Delivering Meaningful Messages
in a Global Organization
I had the opportunity to sit down with Scott McGohan, CEO of McGohan Brabender, to chat about the complexities of consistently delivering a meaningful message across the layers of an organization. Here are a few thoughts that arose during our conversation.
Everybody wants to be more agile, more responsive, and more connected to their customers. And you do that through your own people. Your people are the representation of your brand.
If you have hundreds or thousands of employees scattered across the globe, it can be really difficult to align them around the same purpose, vision, and values. Translating that direction through layers of management and leadership so that people feel and experience what you want them to do is a daunting task. To do it, you’ve got to use lots of touchpoints and engagement.
How you engage people and how you align them and get them working on the same things at the right time depends upon distributed leadership across the organization. And if you want to do it with any sense of speed and agility, you have to distribute authority and autonomy.

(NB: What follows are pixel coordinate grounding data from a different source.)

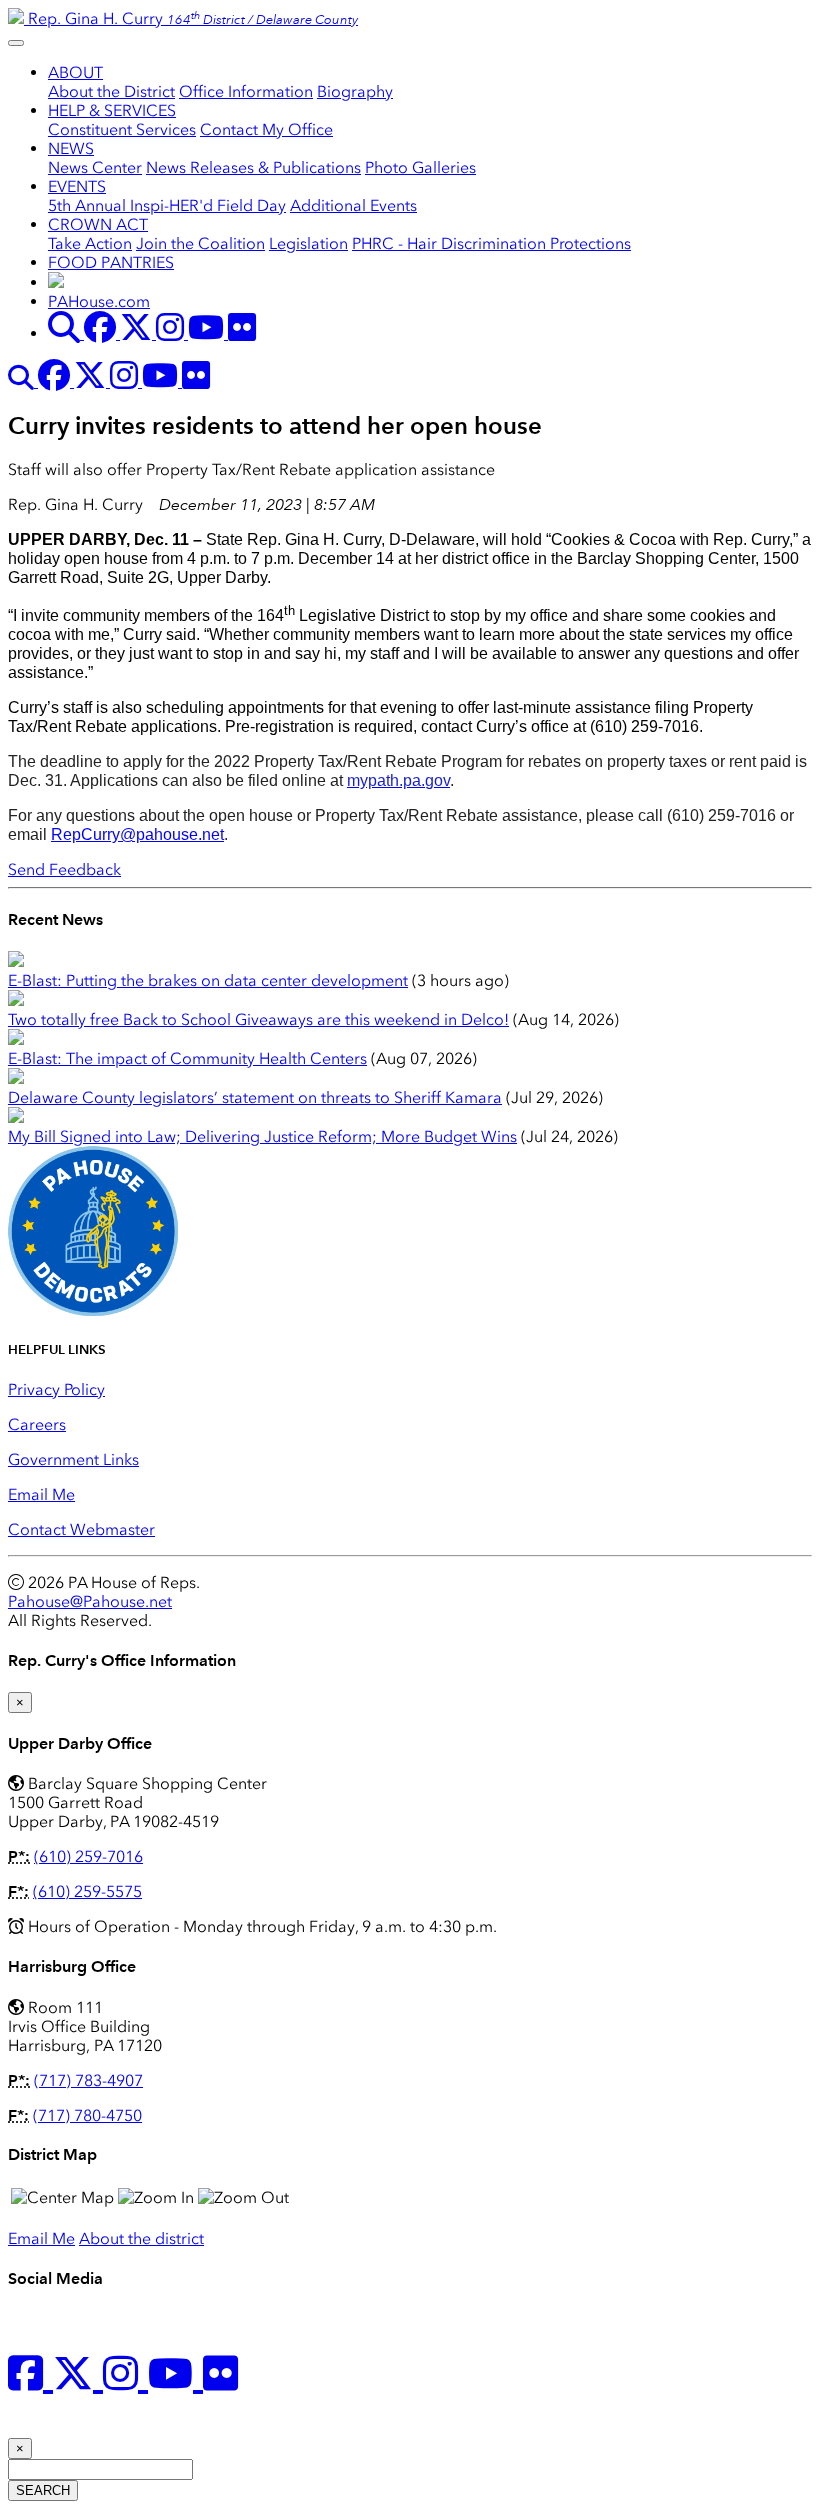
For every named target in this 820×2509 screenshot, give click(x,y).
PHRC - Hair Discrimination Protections (491, 243)
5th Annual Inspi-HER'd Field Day (167, 205)
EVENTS (77, 186)
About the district (141, 2238)
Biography (355, 91)
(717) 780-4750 (87, 2115)
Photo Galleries (420, 167)
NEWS (71, 148)
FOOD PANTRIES (111, 262)
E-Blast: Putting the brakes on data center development (208, 980)
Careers (37, 1424)
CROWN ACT (98, 224)
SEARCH (43, 2490)
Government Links (73, 1459)
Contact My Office (266, 129)
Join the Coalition (200, 243)
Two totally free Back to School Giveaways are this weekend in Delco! (258, 1019)
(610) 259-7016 (88, 1856)
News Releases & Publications (253, 167)
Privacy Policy (56, 1389)
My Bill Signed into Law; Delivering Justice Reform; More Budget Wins (262, 1136)
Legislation (308, 243)
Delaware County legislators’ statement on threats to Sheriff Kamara (255, 1097)
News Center (95, 167)
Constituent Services (122, 129)
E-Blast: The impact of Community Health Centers (187, 1058)
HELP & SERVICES (112, 110)
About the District (111, 91)
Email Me (41, 1494)
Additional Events (353, 205)
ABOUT (75, 72)
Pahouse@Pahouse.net (90, 1601)
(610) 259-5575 (87, 1891)
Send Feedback (64, 869)
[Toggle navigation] (16, 43)
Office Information (246, 91)
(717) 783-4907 (88, 2080)
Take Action (90, 243)
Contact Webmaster (81, 1529)
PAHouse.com (99, 301)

As organizations work more and more toward distributed authority, they’re trying to get consistency at the same time. Some things that are critically important to consistency are communication, constant on-point messaging, internal marketing, and visualization of ideas and concepts around how you engage people and what you’re trying to do and what you’re about.
Context matters. You have to consider the context and the experience of your people. At TiER1, we help organizations start with the individual, with the end person, to help organizations see what the world looks and feels like to that person.
Some managers and leaders were brought up to focus on their grand strategy or plan, and then push it out to a mass of people. But we’re seeing that it doesn’t really work that way. People either absorb that plan or they don’t. You’ve got to look at their world and think about how you can make it comfortable and create the space for them to absorb things.
People really do want to do great work. They want to contribute, they want to do meaningful stuff. There’s something innate in us to want to contribute from our strengths. So we’ve got to create an environment that engages and taps into that discretionary energy. If you can inspire all the people in your organization to live out that brand, you really have something powerful—because businesses work best when everyone does their best work.